Mr Robert McMillan was Physician Superintendent and Consultation Physician at St Luke’s Hospital from 1947 until 1968. He was born in Greenock, Scotland in August 1909, the son of James Sharp McMillan, a ship-plater and his wife, Mary Bingham. After graduating in 1929 with a degree in Pure Science, Robert qualified as a doctor in 1939.
During the 1940s Mr McMillan was Assistant Superintendent of the City of Edinburgh Municipal and General Hospitals and also lecturer in tuberculosis at the school of Medicine of the Royal Colleges. During this period of his working life, he submitted three articles on TB and scurvy to the British Medical Journal.
In 1947, Robert McMillan and his wife Janet, whom he had married in Glasgow in 1937, moved to Guildford to take up his new appointment as Superintendent at St Luke’s, where he faced formidable and frustrating administration problems. Administration passed from Surrey County Council to the newly established National Health System and later in 1952 St Luke’s was joined in clinical union with the Royal Surrey Hospital in Farnham Road. It was mooted that a new hospital should be built on the site of St Luke’s and Mr McMillan spent many hours planning this, but it was not to be.

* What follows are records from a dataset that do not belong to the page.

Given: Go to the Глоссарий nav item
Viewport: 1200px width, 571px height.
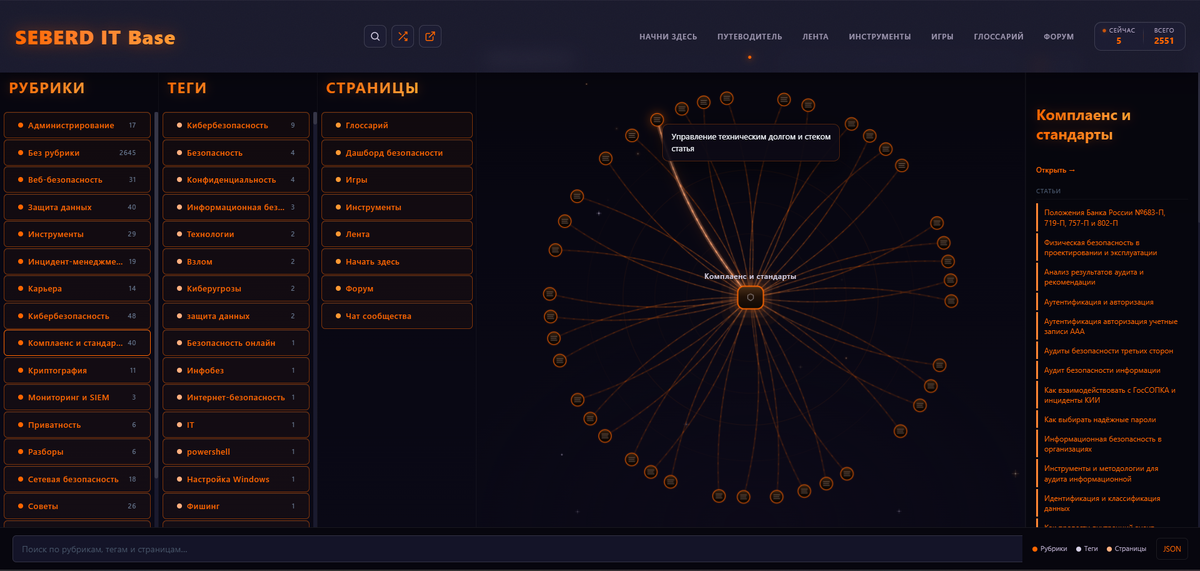Looking at the screenshot, I should tap(998, 37).
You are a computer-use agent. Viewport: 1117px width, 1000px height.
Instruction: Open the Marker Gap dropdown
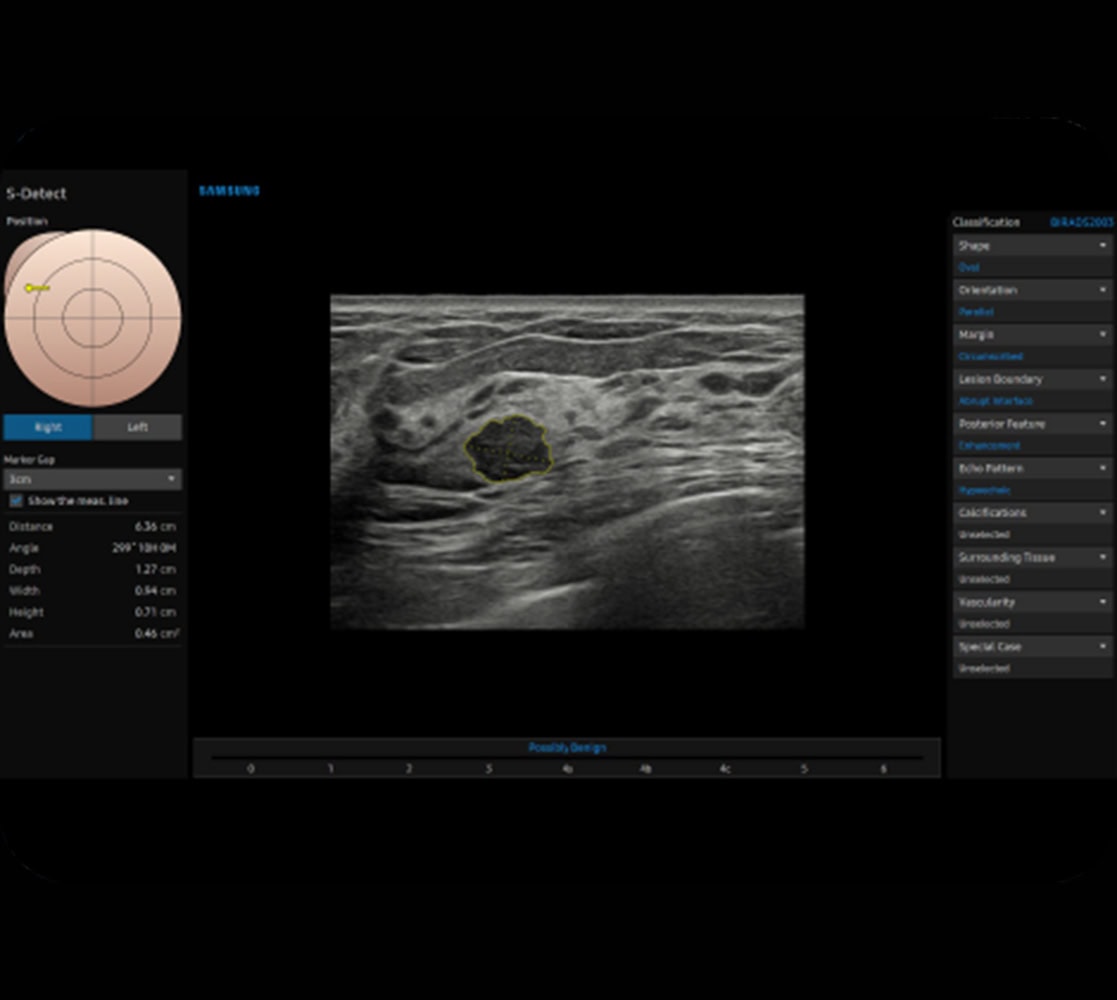[92, 479]
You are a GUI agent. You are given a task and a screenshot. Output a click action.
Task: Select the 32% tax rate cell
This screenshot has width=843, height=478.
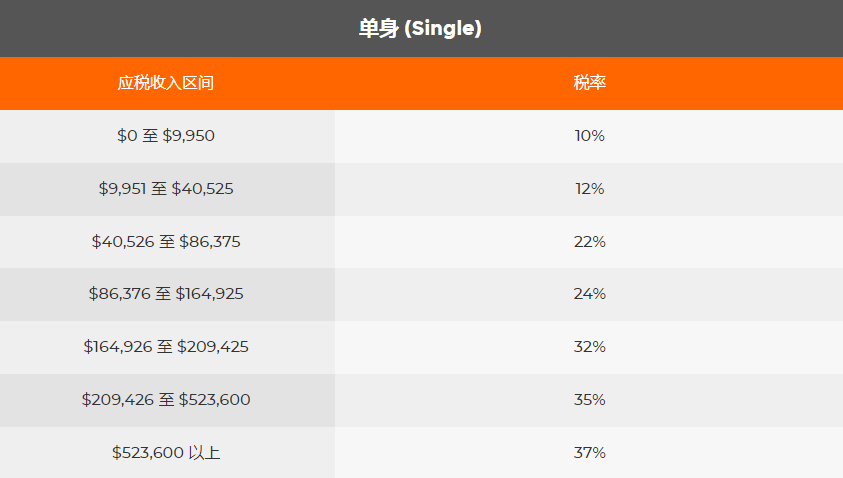coord(589,347)
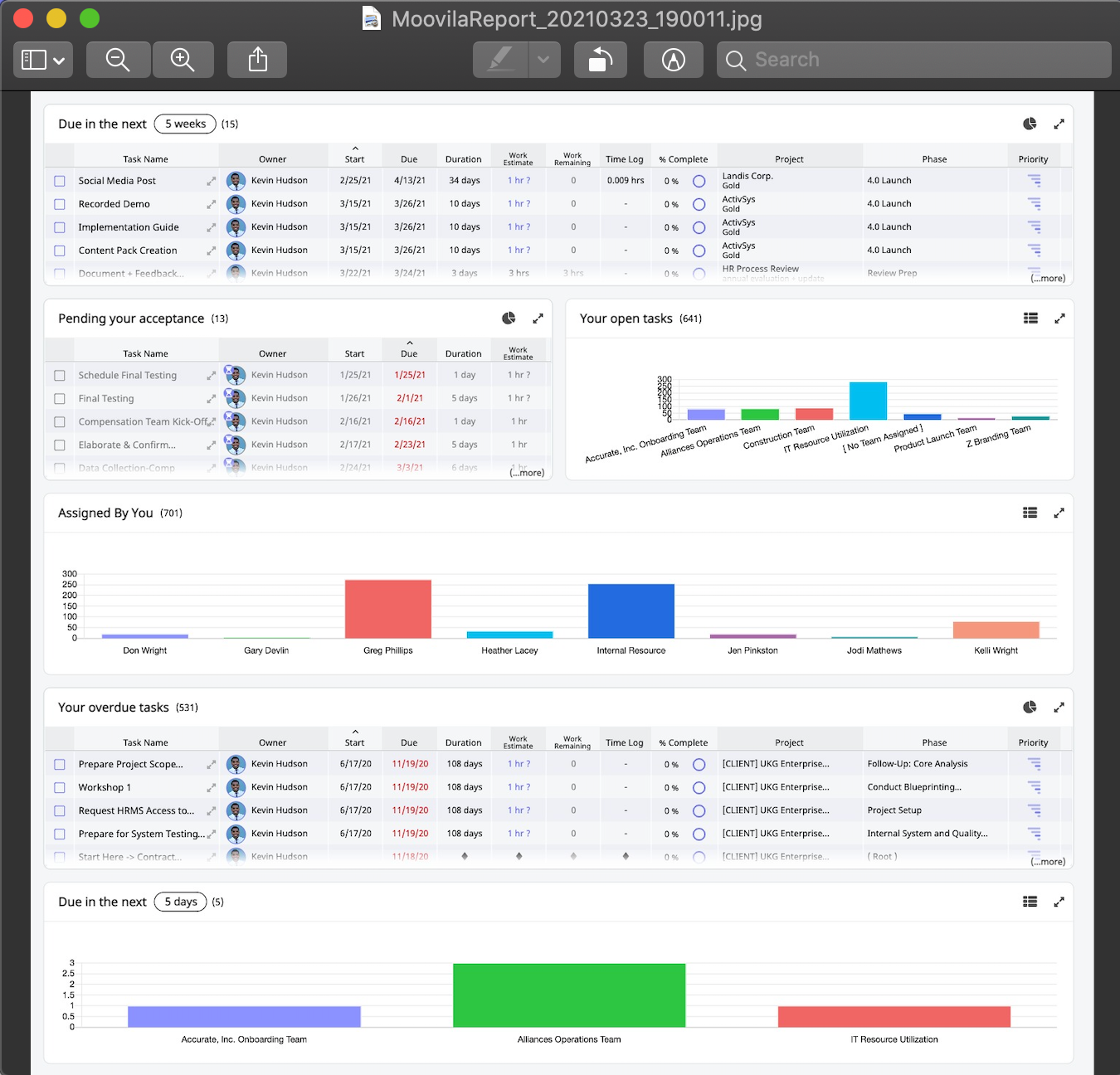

Mr McMillan established the first allergy clinic in the hospital and improved the diabetic services. He developed paediatrics and introduced closer liaison with the social services but his particular interest was in geriatrics. He was the first to establish a geriatric unit in the area and in 1957 a symposium on the care of the elderly was held at Guildford. Speaking at the symposium, Robert said that there was a tendency, “for old people to be lumped together in wards for the chronic sick regardless of the condition from which they were suffering.” He suggested that all students should work for a time in chronic sick wards. He believed there was a case for making, ‘inducement’ payments to Sisters in geriatric wards.
On August 18th 1966 a fire swept through the main kitchen of the hospital during the day. Surgeons continued with an operation only 15 yards away. Cyril Brooks, the hospital group secretary, reported to the Times that, “Patients in wards nearby watched from windows as hospital staff and passers-by formed a human chain to save records, nurses uniforms and other stores. Then they served the firemen ice-cream and lemonade as they worked in the sweltering heat.” The source of the fire remains a mystery but, at the time, Hospital Group painters were busy stripping the paint off the fascia boards outside the kitchen.
In 1968 when Mr McMillan relinquished his post as physician superintendent, a party was held for him in Coyle Hall. Surrounded by staff he had worked with during his years at St Luke’s, Robert McMillan heard Alderman C. E. Nicklin speak of the doctor’s many achievements including day rooms, the day hospital, Coyle Hall and the Betatron. His interaction with voluntary organisations and his excellent organisational skills were also cited.
Mr Nicklin stated that Mr McMillan had, “changed the atmosphere of the rather grim 19th century architecture of soul-less institutional appearance. He transformed them into cheerful, light and functionally efficient wards, so that no-one today can pass through St Luke’s without sensing that it is indeed a happy hospital-served by a dedicated team.” The party continued, in Scottish tradition, with the piping in of a haggis and a bouquet of flowers was presented to Mrs McMillan.
Although giving up his administrative duties, Mr McMillan continued to be a consultant. He died in Surrey in 1975.